The relics were sent from Bari to the Cathedral of Christ the Savior in Moscow from May 22-July 12, and were venerated by President Putin and thousands of Orthodox faithful.

Not only was the event important for the spiritual life of believers, but it also served as an example for future initiatives and gave “a new impetus” to dialogue on “more complex” issues in Church relations, he said.

When it comes to fighting terrorism, Parolin said there are two important factors to keep in mind, the first being the decisions on the part of governments “which are often dictated by concrete situations.”

“When one faces a situation of this kind, one has to make a certain choice based on the politicians’ assessments,” he said. “No doubt, the need to tackle terrorism is evident for the Church, but all actions must be weighted in order to prevent a situation in which the use of force would trigger spiraling violence or lead to violations of human rights, including the freedom of religion.”

On the other hand, the Church is always guided by a “long-term perspective,” he said, which first of all involves fostering personal development, particularly among younger generations, as well as “solid dialogue between religions.”

“During the past decades, the Holy See has been making all possible efforts to establish, strengthen or restore dialogue on the cultural and religious levels and in the social and humanitarian sphere,” the cardinal said, adding that he is “absolutely convinced that life under the guidance of the Gospel would in itself make an important contribution into forming the society and culture.”

Asked about some of U.S. President Donald Trump's controversial policies since taking office, including his decision to pull out of the 2016 Paris Climate agreement, and what the Vatican expects from Trump, Parolin voiced hope that the two States can move forward in mutual respect.
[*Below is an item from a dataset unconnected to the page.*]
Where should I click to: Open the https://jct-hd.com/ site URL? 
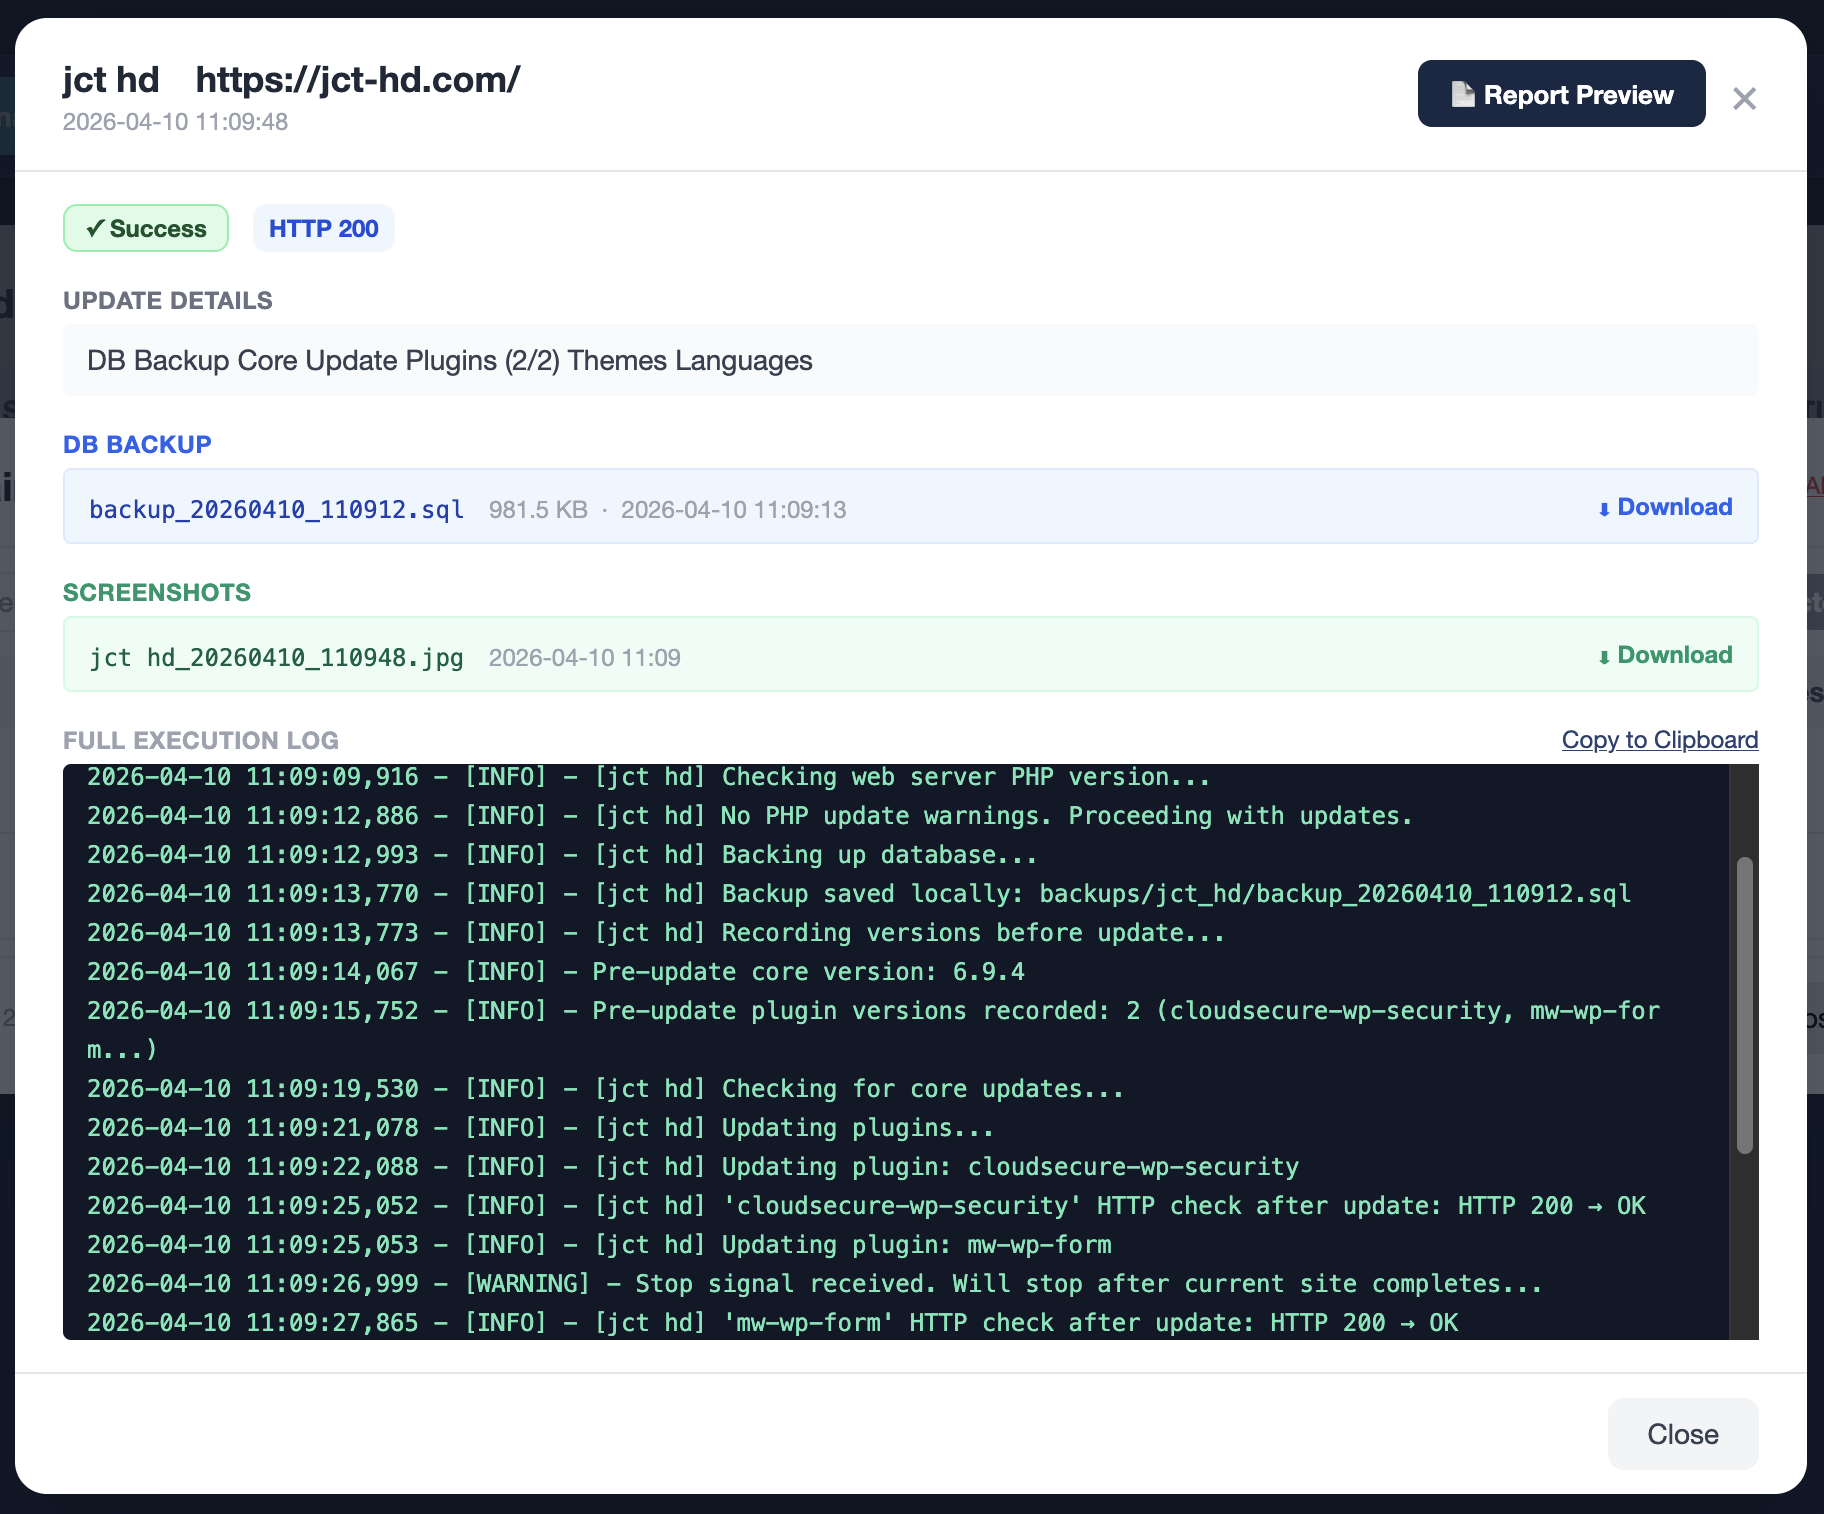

The meeting in May between Pope Francis and Trump “was held in the atmosphere of mutual respect and I would say, with mutual sincerity” in which both men were able to voice their thoughts and concerns.
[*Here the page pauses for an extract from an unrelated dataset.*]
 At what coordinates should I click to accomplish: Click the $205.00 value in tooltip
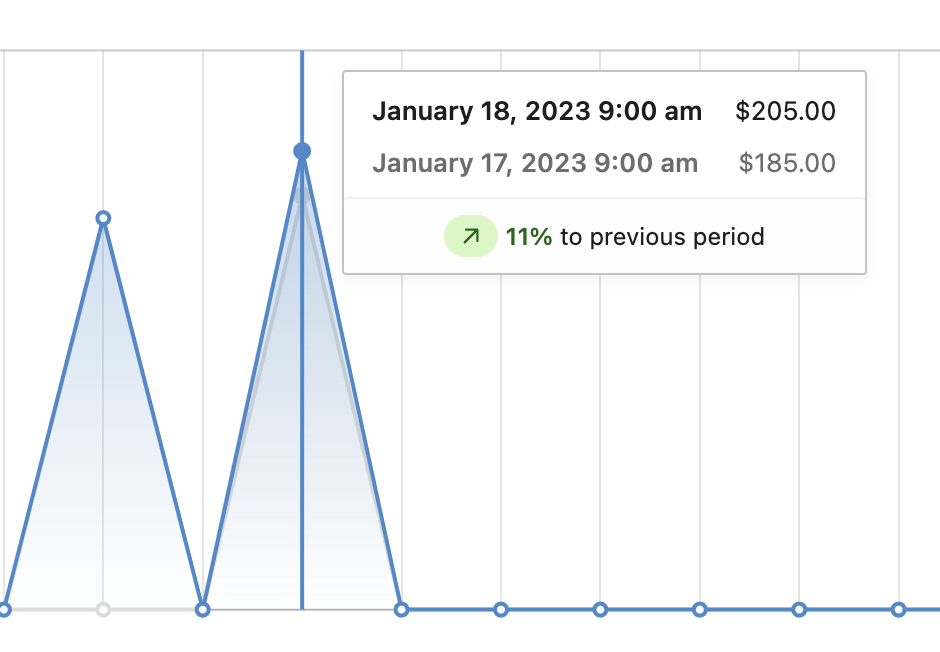(x=785, y=111)
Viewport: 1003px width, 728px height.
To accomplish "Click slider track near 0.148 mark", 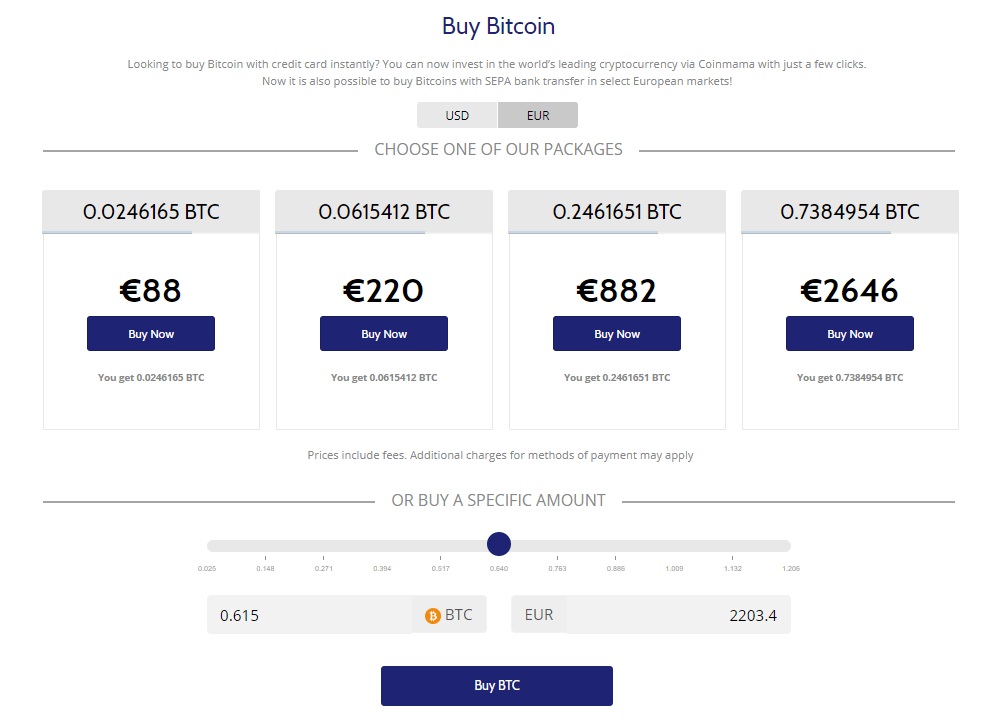I will click(x=265, y=546).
Parolin voiced his hope that despite Trump's determination to “fulfill the electoral promises” and despite Washington's withdrawal from the Paris accord, “pragmatic approaches will prevail in continuation to the US administration's decision to keep the climate change discussion running.”

“We, in our turn, can only wish that President Trump, just like other members of the international community, does not neglect the extremely difficult task of tackling the global warming and its negative consequences.”
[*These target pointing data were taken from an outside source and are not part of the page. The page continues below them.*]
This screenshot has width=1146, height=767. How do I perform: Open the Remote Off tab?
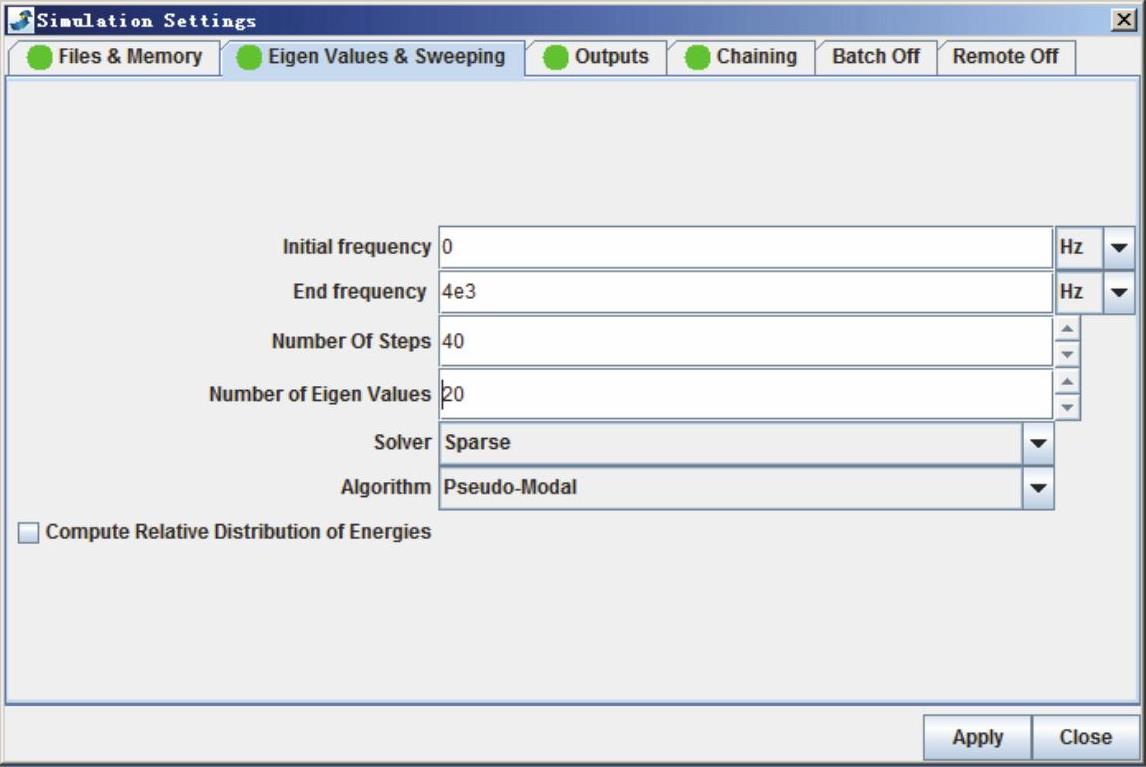pyautogui.click(x=1004, y=57)
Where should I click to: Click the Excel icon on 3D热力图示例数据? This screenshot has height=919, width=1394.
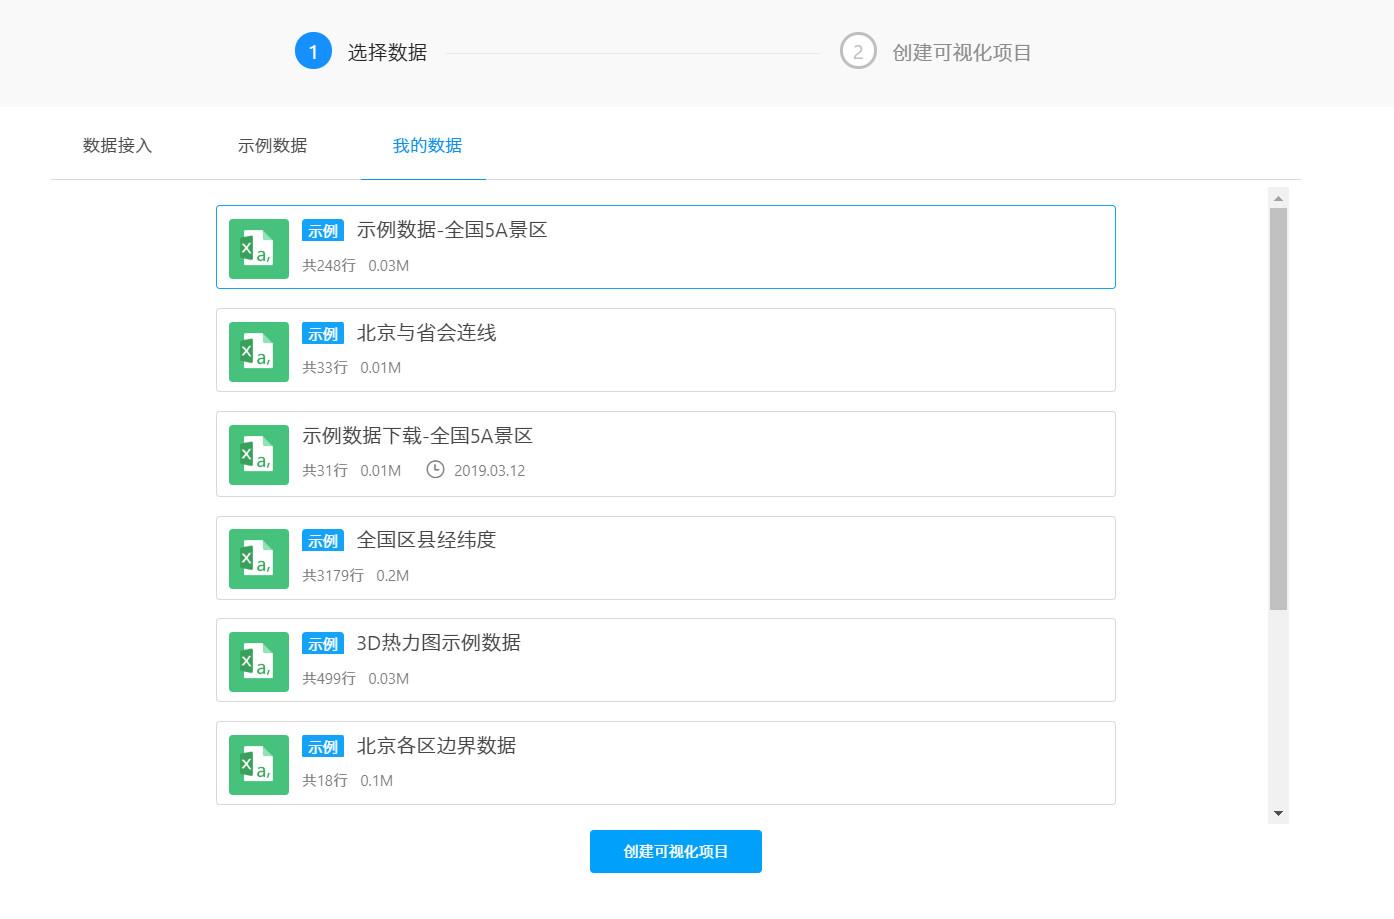(258, 661)

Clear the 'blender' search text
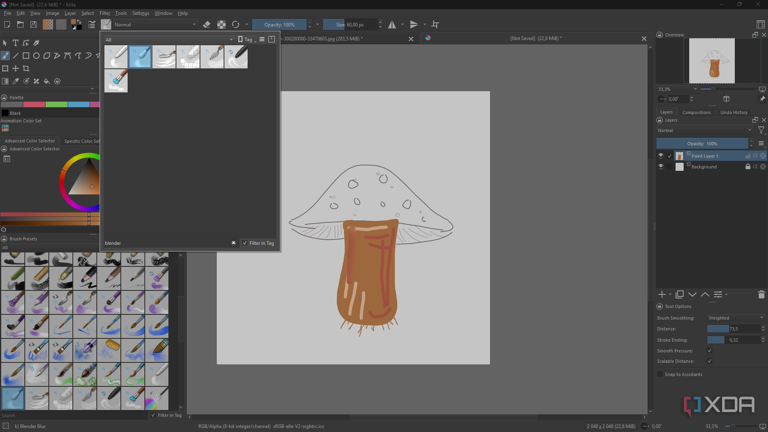coord(234,243)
The cardinal then said that in his opinion, international relations are “increasingly dominated” by policies and strategies “based on open clashes and confrontations.”

Describing this phenomena as a “'dialogue of the deaf,' or, worse, (policies that) fuel fears and are based on intimidation with nuclear or chemical weapons,” Parolin said he believes there is a common realization that such approaches “do not lead to correct solutions and fail to ease tensions between states.”

He pointed to how Pope Francis' insistence that “building peace is a path,” explaining that this path “is a lot thornier than war and conflict.”

“Building peace requires a patient and constructive dialogue with mutual respect instead of focusing all attention to own national interests,” Parolin said. “This is all that is expected from the leaders of global powers.”